Oddworld: Abe’s Exoddus is big. Very big. Whereas the original game had a ‘mere’ 450‐odd background screens, Exoddus has over a thousand of them… and no two are alike. The job occupies a full‐time department of five digital paint artists. ‘I like to think of the paint department as sous‐chefs, cutting and prepping vegetables for the chef,’ says lead digital artist Cathy Johnson. ‘We are the supporting actors. Yet without the paint department, there would be no game.’
While no formal schooling is required, ‘an understanding of composition, lighting, perspective, and design is a must,’ says Johnson. The best place to learn those tools is probably art school (Cathy is a graduate of the Art Center College of Design, as are two of her painters), but one of Oddworld’s painters came from another company, while another was hired straight out of high school.

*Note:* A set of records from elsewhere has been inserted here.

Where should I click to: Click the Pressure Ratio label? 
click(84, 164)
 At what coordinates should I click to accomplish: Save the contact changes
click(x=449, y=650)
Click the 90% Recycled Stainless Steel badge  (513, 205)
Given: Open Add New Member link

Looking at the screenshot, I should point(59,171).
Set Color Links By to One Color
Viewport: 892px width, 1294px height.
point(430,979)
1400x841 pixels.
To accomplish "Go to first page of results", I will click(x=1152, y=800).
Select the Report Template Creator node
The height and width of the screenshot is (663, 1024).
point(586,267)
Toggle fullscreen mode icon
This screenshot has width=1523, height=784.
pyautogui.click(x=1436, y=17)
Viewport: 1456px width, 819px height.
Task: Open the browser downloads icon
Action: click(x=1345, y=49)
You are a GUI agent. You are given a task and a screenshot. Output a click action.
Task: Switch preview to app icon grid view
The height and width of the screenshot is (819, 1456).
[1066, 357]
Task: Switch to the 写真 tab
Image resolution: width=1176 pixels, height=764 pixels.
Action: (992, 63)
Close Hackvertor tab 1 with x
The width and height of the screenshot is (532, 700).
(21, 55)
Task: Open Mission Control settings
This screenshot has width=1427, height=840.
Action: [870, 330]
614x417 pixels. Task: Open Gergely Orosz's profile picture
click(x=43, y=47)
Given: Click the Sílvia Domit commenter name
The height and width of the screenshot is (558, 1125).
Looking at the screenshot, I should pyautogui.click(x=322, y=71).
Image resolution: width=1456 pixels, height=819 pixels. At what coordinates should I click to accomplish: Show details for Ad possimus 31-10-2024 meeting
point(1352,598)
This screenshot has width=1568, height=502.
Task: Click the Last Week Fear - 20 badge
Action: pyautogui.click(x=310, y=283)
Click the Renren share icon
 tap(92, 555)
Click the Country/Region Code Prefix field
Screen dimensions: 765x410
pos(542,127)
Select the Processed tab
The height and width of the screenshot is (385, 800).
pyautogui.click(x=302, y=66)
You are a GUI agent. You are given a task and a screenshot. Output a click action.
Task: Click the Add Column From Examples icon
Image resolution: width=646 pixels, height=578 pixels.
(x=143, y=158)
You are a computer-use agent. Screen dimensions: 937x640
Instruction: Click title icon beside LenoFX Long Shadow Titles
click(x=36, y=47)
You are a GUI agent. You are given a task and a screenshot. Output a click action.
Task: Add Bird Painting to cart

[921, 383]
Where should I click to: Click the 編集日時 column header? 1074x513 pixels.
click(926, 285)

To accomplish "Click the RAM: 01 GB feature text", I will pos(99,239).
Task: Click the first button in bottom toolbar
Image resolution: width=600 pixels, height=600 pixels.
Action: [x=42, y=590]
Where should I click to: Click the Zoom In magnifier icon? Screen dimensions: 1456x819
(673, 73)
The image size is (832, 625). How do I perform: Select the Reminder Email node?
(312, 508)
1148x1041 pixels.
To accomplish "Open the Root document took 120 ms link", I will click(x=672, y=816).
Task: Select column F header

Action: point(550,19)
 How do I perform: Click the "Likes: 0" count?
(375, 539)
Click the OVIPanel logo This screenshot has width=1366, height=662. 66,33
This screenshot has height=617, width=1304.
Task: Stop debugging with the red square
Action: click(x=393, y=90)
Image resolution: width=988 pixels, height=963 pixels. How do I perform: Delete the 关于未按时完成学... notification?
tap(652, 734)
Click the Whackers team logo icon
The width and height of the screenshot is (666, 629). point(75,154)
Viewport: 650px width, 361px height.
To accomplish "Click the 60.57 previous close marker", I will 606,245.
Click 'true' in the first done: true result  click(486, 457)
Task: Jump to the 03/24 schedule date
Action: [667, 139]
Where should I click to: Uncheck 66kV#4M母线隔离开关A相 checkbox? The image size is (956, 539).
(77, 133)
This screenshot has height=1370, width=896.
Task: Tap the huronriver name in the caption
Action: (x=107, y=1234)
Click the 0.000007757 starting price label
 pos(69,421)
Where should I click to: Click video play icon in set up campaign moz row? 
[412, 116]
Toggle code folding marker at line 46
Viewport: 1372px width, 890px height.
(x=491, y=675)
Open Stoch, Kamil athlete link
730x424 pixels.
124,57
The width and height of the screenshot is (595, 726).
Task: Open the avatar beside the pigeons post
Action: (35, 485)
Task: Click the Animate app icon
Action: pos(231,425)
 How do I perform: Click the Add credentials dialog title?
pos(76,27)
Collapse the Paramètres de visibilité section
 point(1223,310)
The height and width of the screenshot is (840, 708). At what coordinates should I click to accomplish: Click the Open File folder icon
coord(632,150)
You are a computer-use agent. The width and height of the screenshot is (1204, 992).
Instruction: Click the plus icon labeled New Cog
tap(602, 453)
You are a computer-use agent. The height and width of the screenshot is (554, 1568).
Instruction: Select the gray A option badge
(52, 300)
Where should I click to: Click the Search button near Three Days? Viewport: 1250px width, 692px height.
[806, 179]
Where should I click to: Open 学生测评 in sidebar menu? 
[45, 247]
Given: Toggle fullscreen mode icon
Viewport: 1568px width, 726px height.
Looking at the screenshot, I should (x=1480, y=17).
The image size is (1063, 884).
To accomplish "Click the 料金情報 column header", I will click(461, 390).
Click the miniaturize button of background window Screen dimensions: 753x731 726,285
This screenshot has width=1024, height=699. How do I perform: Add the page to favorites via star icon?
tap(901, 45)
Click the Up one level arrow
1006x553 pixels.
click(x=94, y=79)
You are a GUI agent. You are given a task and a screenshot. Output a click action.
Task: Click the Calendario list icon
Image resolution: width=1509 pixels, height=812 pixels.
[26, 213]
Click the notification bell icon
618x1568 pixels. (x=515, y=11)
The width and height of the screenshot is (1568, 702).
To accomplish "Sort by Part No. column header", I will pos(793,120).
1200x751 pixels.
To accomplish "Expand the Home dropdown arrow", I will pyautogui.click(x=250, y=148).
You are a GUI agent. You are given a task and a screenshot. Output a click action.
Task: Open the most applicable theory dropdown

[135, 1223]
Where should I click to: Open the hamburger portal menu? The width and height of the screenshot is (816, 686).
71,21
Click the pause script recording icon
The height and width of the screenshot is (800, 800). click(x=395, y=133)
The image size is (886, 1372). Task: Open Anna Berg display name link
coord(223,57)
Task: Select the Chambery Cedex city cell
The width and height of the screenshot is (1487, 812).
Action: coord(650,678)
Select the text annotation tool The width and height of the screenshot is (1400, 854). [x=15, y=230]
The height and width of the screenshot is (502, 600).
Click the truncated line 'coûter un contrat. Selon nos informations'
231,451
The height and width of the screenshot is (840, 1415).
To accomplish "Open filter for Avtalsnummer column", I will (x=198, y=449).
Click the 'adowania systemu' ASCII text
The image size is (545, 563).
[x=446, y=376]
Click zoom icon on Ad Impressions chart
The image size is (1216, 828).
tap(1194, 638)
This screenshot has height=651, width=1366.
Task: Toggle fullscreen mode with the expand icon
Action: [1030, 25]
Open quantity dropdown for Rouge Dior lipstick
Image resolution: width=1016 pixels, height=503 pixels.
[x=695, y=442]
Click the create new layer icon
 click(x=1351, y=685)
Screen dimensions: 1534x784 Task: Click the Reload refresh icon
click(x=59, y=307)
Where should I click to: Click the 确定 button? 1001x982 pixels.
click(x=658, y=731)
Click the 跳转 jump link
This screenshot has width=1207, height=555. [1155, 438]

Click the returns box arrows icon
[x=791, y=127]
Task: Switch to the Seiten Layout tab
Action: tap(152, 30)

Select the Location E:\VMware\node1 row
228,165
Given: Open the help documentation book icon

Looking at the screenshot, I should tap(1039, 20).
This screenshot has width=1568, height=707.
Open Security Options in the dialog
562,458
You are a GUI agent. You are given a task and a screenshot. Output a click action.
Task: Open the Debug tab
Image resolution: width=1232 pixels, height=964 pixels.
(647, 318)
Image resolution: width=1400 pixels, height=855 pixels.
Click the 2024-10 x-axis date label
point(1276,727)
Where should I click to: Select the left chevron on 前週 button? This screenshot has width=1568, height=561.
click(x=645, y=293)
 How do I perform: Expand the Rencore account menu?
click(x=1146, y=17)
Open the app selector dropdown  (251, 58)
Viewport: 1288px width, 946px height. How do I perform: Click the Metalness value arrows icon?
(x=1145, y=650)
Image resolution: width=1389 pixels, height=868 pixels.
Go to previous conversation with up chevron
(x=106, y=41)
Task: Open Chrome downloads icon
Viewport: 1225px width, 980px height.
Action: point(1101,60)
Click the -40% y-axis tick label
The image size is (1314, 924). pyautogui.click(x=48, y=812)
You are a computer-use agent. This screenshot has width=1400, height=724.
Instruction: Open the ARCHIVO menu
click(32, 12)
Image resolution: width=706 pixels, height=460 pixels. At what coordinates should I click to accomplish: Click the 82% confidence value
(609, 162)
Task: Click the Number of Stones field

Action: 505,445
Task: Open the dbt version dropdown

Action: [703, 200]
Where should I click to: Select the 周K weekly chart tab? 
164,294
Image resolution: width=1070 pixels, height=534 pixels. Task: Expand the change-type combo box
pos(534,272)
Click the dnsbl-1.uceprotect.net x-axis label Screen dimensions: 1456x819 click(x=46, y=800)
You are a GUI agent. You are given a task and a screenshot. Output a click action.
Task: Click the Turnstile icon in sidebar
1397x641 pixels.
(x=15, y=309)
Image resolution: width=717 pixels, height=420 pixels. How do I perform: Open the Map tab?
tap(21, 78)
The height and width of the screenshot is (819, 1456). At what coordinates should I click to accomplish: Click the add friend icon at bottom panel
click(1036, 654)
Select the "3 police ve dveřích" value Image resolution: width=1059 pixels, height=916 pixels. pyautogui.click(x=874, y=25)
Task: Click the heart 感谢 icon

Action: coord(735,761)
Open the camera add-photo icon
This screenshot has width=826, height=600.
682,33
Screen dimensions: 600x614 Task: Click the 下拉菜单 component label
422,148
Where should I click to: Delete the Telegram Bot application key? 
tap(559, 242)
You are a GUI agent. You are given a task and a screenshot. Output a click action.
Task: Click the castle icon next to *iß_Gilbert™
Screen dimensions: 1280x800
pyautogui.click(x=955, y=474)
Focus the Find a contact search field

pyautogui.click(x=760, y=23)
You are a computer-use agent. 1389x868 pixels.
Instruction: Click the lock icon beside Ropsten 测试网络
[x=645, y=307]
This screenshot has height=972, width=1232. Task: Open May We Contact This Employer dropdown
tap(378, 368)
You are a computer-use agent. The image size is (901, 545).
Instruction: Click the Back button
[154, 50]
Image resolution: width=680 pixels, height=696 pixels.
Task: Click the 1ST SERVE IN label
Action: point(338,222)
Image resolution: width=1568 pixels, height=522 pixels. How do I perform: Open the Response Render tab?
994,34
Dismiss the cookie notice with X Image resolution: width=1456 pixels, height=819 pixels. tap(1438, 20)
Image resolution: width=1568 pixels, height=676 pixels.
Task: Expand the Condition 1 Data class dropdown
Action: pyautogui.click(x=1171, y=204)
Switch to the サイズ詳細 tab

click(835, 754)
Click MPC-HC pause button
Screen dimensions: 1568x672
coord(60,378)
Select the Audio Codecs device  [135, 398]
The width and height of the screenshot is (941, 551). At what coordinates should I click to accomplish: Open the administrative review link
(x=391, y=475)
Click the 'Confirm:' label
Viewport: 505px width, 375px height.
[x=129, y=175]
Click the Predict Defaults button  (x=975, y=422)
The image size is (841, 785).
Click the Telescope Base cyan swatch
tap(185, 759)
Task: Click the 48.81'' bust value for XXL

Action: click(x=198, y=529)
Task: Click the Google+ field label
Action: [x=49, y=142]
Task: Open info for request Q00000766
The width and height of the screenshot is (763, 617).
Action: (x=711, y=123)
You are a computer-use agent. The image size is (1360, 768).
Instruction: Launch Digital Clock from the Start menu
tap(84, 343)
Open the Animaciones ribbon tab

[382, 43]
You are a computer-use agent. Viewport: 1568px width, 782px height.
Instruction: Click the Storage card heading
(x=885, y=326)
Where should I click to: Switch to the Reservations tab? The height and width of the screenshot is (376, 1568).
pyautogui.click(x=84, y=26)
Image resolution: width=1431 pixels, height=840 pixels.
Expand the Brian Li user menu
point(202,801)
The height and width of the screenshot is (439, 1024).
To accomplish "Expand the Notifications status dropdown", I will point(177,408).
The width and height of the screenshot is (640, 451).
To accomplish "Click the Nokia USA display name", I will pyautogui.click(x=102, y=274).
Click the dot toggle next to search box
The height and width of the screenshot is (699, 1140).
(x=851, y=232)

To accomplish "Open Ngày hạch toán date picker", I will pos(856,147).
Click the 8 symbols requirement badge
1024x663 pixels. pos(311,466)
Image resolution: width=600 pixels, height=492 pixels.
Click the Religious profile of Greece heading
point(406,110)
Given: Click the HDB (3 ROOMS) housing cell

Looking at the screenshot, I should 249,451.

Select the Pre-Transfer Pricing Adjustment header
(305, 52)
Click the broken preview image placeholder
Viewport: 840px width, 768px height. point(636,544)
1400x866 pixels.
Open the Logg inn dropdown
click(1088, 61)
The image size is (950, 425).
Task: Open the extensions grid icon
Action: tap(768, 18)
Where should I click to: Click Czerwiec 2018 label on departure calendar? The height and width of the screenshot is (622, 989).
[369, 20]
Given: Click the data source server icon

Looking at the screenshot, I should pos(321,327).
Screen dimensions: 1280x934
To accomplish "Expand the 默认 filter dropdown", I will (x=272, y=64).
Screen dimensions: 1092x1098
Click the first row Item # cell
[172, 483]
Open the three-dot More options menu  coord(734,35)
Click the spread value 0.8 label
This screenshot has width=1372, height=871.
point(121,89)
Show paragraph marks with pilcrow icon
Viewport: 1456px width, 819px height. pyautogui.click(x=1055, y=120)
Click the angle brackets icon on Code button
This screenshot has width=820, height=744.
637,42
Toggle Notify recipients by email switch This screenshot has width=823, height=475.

Guiding the paint artists in their pursuit of perfection is the ‘Oddworld Signature,’ a series of six artistic commandments created by production designer Farzad Varahramyan and director Lorne Lanning.
All images must:
1) Be realistic.
2) Have solidity.
3) Be original.
4) Be cool.
5) Evoke emotion.
6) Look ALIVE!
Lofty goals, but what happens when the rubber meets the road?
Working from ‘blueprints’ provided by the game designers and with an overall vision supplied by the art directors, the paint artists create each unique gamescreen by first choosing a foundation of prerendered 3D images to ‘dress the set.’ Each 3D object is painstakingly built to exact specifications by Oddworld’s world‐class CG department and then networked into a virtual ‘prop house’ for the paint department’s use. By compositing these 3D elements with traditional paint techniques, the Oddworld Signature becomes achievable— but not easy.
‘The first phase is to assemble and place the fundamental structures that the characters interact with while maintaining the signature architecture of the particular level, including the overall lighting design— the all‐important composition phase,’ says digital artist Raymond Swanland. ‘The second phase involves embellishing the scene with finer detail, enhancing the mood, and creating depth of environment with a vista— the fun refinement phase.’
Raymond has a strange sense of fun. The ‘refinement’ phase can see cameras go through dozens of painstaking revisions… not to mention the changes introduced by evolving game design. For example, the FeeCo Depot Lobby was overhauled late in the design process. ‘It required building a dozen or so new cameras from scratch and tossing the old ones,’ says digital artist Mark Ahlin. ‘A most difficult thing to do for a proud and over‐inflated artist.’
Like monks copying illuminated manuscripts, the paint artists slave over each and every screen. Consider that each of the one thousand cameras in the game took (on average) six to eight hours to complete, and the amount of labor is staggering. ‘At the end we were doing four cameras per day and working 16‐hour days, seven days a week,’ confirms Johnson, with only a hint of weariness. But even with the game complete and awaiting manufacture, the paint department remains busy. That’s because they’re responsible for all the advertising imagery, promotional pieces, magazine covers, and other appearances of Abe and his pals, worldwide. It’s all part of Oddworld’s master plan to maintain the highest possible quality in every aspect of production.